# What does the Fermi Energy really signify in a Semiconductor?

In understanding the behavior of semiconductors, I'm coming across a description of the Fermi Energy here and at Wikipedia's page (Fermi Energy, Fermi Level). If I understand correctly, the Fermi Level refers to the energy state at which there's a 50% chance of finding an electron. This varies with temperature. The Fermi Energy is the highest occupied energy state of fermions at absolute zero.

I'm a little confused as to the relation of the two terms. Additionally, in a semiconductor, the Fermi Energy falls between the valence band and the conduction band. However, my understanding is that electrons cannot exist between the two bands -- so why isn't the Fermi Energy the top of the valence band?

The reason for this apparent contradiction is that you have two "separate" quantum effects.

1. Fermi-Dirac distribution describes the energies of single particles in a system comprising many identical particles that obey the Pauli exclusion principle. Distribution is calculated for potential-free space and is temperature dependant.
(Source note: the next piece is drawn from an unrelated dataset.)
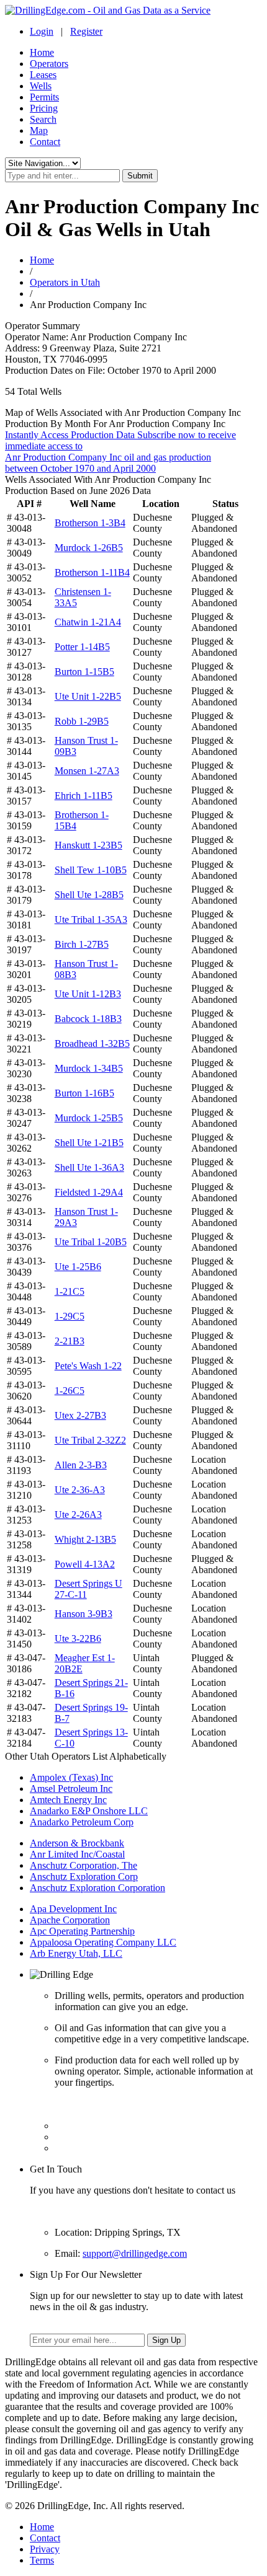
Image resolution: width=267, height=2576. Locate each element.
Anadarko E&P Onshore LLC (89, 1811)
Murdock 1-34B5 (89, 1068)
2. You put electrons into the material, and in the material they feel potential of atomic cores. This potential restrict possible energetic states that are available for electrons, that is it makes bands, where electrons can behave almost freely (according to Fermi-Dirac distribution), but makes energetic states between the bands forbidden.

• I hope this isn't a completely silly question, but with regards to #1, what is a particle's "energy" if there is no potential? That is to say, how can an electron have energy in the absence of the electric potential energy from an atomic core? May 15 '12 at 7:25
• If your question would be about classical mechanics, this would be trivial, as particles can have also kinetic energy. However, for quantum mechanics this is no longer trivial. If the density of electrons/fermions is too large, particles cannot just have any energy, they are bound by quantum effects. Moreover since by Pauli exclusion principe two fermions cannot be in the exacty the same quantum state (in classical physics it would be possible to have two particles with say the same kinetic energy) you get Fermi-Dirac distribution of energies. May 15 '12 at 7:55

In despite of being closely related, the Fermi energy and Fermi level are two different concepts which apply to different situations. To former is applied at zero temperature whereas the latter makes sense at finite temperature.

To exemplify the difference let us consider a continuum of energies for a multi electronic system. At $0\, \mathrm K$ all the levels are completely filled from the bottom. The energy of the highest occupied level is then said to be the Fermi energy, although this is not its definition. At finite temperature some electrons are excited and the levels are no longer completely filled up to a given one which forbids us to use the concept of Fermi energy. The best one can do now is to define the Fermi level as the level which has an occupation probability (according to the Fermi-Dirac distribution) of $1/2$.

For semiconductors as well as insulators, the Fermi energy falls in the the band gap. This is actually general property of systems presenting discrete levels of energy. To understand it one has to use the precise definition of the Fermi energy which is the chemical potential at zero temperature. Consider a system with discrete energies, with $N$ occupied levels and at $0\, \mathrm K$. The Fermi-Dirac distribution is given by $$n=\frac{1}{\exp\left(\frac{E-E_F}{kT}\right)+1},$$ where $E_F$ is the the chemical potential at zero temperature, aka the Fermi energy. The occupation of the $N$th level is $1$ and from the above equation this gives $E_N<E_F$. On the other hand, the occupation of the $(N+1)$th level is $0$ which leads to $E_{N+1}>E_F$. Hence, $$E_N<E_F<E_{N+1}.$$ In particular, for insulators and semiconductors the Fermi level shall be in the gap between the valence band (whose last level is $E_N$) and the conduction band (whose first level is $E_{N+1}$). Note that only for continuum levels the Fermi energy is equivalent to the energy of the highest occupied level at zero temperature.